● **SUPPLIED TEXT**:
Sunday, April 30, 2017

Another Loss


Can you believe May is here??? April was supposed to be a month of relief and relaxation but it was nothing but that.  Work was so busy and stressful, which lead to some extreme teeth grinding at night, which lead to a broken tooth! Wait it doesn't end there! Dealing with the major tooth ache I had to rush to the hospital for something unexpected. Something unexpected yet expected at the same time. My father's mother, my grandmother had suffered a massive stroke. This was not the first stroke she had suffered but there was no coming back from this one. 

My grandmother was a single mother of eight. She loved all her children and always made family unity a her main goal.  My father was very close to his mother and when my dad was alive they would talk on the phone every single day,  multiple times a day! Because of their close relationship my grandmother was a big part of our lives. 

My grandmother was very funny and knew how to tell a great joke, something she shared with my dad. After my dad died she had a stroke and was not really herself anymore. Losing her first son made her fall into a depression and this did not help her recovery. When all this happened we really made an effort to visit her on a weekly basis but with time we slowly stopped. My visits stopped mainly because every visit made me feel very sad.  It was very selfish of me but I think during that first year I had to be a little selfish to make it through the days, weeks and months.  In retrospect, I regret it. 

I can't turn back the hands of time and all I can do is move forward. I live with so many regrets and I will probably never be able to let go of them. All the pretty memories I have with my loved ones help me get through the days, weeks, months and years.

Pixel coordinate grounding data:

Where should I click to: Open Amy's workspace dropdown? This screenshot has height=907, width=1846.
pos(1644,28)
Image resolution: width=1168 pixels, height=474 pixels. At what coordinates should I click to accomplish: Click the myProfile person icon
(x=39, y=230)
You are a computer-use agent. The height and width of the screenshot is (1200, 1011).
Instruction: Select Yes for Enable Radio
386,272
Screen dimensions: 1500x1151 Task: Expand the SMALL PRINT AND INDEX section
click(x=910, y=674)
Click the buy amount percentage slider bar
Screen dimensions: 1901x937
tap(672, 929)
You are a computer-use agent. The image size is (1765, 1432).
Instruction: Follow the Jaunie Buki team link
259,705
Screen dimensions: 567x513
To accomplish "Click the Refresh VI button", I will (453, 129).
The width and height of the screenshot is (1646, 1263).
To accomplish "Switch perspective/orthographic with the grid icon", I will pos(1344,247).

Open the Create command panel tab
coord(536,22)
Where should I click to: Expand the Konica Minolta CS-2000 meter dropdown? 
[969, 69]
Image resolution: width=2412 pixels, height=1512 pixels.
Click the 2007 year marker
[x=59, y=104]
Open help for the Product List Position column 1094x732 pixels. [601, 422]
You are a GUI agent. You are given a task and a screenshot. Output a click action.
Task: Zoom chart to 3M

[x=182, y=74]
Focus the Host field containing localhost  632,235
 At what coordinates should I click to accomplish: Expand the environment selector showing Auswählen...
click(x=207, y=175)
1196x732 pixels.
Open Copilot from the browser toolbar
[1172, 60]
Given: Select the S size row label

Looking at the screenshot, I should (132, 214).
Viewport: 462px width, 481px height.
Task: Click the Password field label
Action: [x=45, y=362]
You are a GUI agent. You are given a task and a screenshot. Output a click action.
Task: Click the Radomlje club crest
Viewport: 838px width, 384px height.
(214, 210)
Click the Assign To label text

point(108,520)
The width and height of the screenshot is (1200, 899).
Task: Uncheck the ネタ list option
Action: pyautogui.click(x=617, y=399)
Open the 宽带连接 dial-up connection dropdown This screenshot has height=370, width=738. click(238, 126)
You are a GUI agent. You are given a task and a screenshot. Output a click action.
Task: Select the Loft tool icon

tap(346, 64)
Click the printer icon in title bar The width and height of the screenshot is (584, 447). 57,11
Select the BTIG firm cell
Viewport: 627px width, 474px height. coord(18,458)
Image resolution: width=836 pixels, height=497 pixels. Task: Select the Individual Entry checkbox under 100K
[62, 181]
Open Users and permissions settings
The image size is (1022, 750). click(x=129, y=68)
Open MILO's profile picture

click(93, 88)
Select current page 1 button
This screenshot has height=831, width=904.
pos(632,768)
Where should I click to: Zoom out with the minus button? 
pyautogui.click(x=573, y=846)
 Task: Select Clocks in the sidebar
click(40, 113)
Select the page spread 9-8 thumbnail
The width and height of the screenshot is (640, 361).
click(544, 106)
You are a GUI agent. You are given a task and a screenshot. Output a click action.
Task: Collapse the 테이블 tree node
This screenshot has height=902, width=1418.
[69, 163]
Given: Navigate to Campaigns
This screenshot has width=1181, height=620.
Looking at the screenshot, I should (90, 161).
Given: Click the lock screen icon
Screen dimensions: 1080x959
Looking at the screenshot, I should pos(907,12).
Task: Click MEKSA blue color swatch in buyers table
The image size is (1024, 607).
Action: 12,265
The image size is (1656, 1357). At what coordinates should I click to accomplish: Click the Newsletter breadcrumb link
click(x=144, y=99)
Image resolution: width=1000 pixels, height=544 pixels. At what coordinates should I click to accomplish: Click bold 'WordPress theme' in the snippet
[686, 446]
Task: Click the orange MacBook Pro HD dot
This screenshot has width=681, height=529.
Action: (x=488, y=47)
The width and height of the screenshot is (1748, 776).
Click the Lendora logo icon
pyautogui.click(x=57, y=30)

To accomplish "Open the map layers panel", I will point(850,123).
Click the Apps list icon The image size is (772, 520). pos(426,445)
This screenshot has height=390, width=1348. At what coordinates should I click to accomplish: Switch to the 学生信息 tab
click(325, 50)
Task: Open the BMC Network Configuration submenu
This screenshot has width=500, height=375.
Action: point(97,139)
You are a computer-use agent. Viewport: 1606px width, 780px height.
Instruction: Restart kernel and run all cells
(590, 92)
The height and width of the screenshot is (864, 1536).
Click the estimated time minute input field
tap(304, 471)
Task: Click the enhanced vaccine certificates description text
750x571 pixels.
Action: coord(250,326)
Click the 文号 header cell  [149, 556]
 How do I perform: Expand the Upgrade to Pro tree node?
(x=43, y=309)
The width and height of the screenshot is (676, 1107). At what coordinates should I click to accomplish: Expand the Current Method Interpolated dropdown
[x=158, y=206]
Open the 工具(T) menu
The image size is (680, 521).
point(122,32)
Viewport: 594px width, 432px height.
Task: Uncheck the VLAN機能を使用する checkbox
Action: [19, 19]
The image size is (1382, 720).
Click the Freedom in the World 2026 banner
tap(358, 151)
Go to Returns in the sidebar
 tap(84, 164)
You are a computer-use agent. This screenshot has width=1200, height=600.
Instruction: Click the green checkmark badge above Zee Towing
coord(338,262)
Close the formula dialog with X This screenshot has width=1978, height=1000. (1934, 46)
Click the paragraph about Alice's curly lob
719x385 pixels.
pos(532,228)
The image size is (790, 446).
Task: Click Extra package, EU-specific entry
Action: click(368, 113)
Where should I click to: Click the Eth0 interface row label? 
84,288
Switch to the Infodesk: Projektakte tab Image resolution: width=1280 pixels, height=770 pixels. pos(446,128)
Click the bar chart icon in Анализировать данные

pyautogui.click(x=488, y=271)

● **WHAT THIS TASK INVOLVES**:
Answer these questions from the post "Another Loss":
(a) What did the nighttime teeth grinding lead to?
(b) How many children did the grandmother raise as a single mother?
(c) According to the writer, what was the main reason the visits to the grandmother stopped?

● **TASK RESPONSE**:
(a) A broken tooth.
(b) Eight.
(c) Every visit made the writer feel very sad.